Frieda y Diego Rivera by Frida Kahlo
Our new landlord just called. I picked up the phone;
“Hello?”
“Hello, uh, Mrs. Burns?”
“Uh, no.”
Silence. I wait. Ball’s in his court.
“Um, is this Darby?”
“Yes, it is.”
“And, uh, you’re not Mrs. Burns?”
“No. I am not. I am Darby Strong.”
I relay this chapter because enough is enough. First of all, I would be Mrs. Burn, no “S”, as my loved one’s surname is Burn. Secondly, are we living in the year 2005, or did I just get bonked on the head with the Betty Crocker cookbook while darning my husbands socks and end up in Patriarchville, USA? Sometimes, it is difficult to tell.

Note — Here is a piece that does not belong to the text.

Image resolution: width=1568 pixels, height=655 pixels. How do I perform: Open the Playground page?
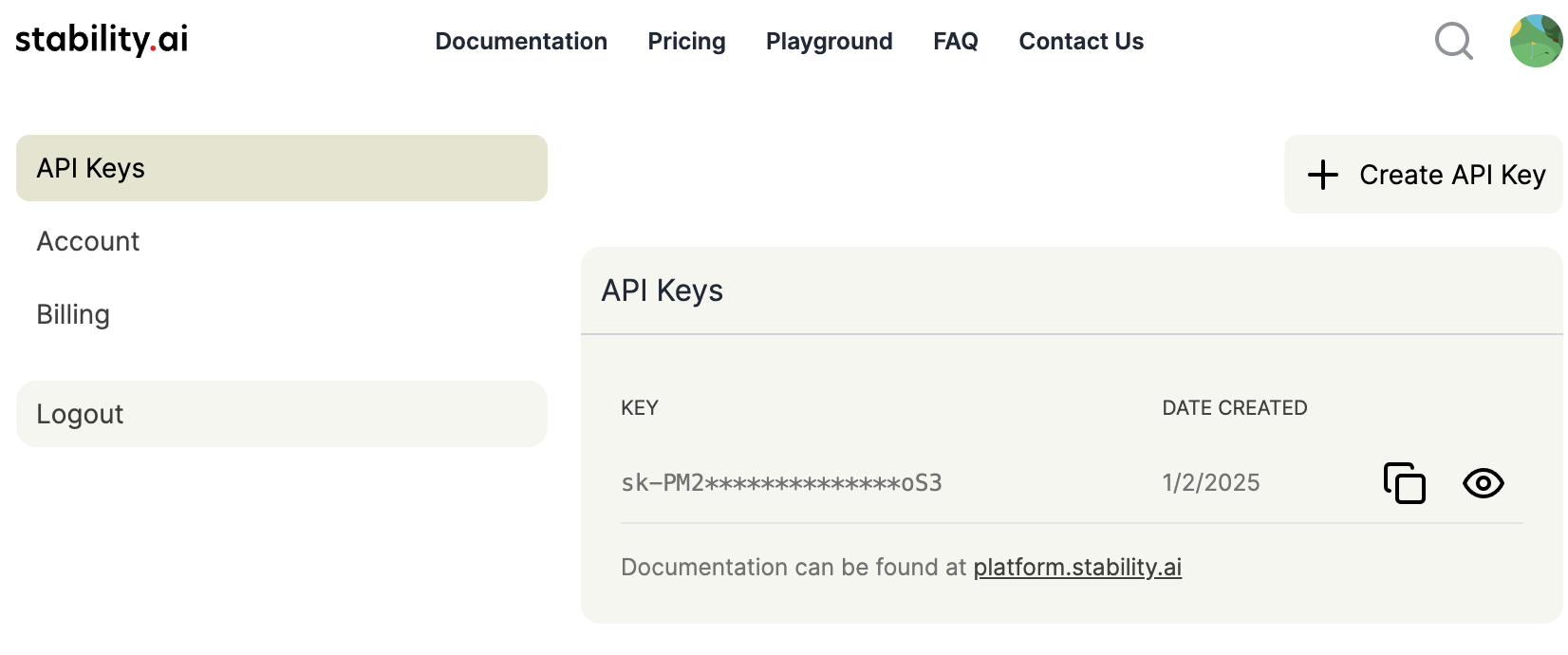[x=829, y=42]
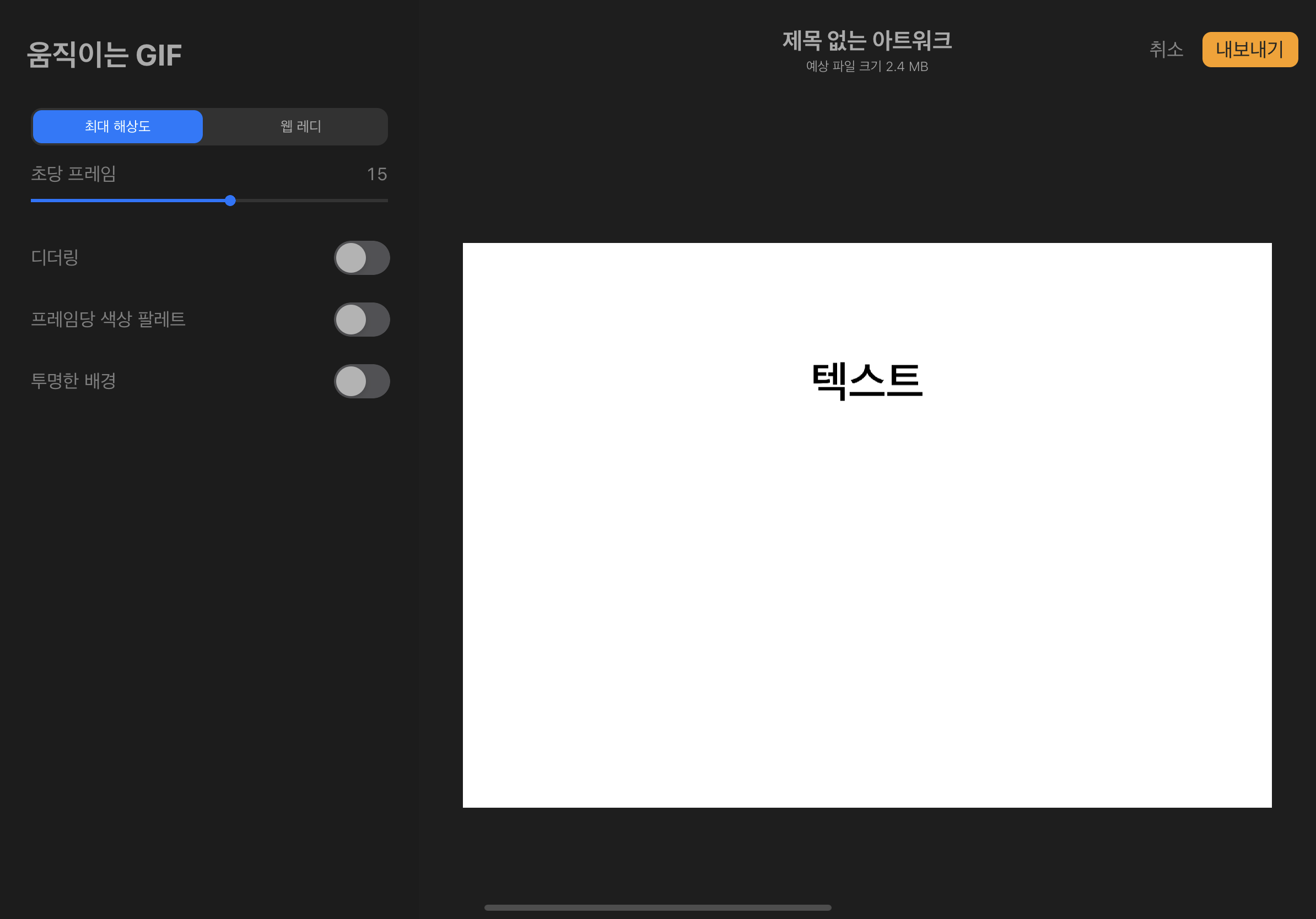Click the 예상 파일 크기 2.4 MB text
This screenshot has height=919, width=1316.
867,67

I had reported earlier that our move to the South had unearthed this strange beast, marked by its constant assumption that two heterosexual beings seen together, anywhere, must be married. This beast presides within a huge amount of the population here, but somehow has not spread to the more progressive areas of the South and seems to have never survived in the North. I, being from the North, haven’t the immunity required to deflect the neverending barrage of male identity placed upon my femaleness. My system is weak against the husband assumption strain of the beast, and I don’t particularly care for the shot that helps me get used to it, either.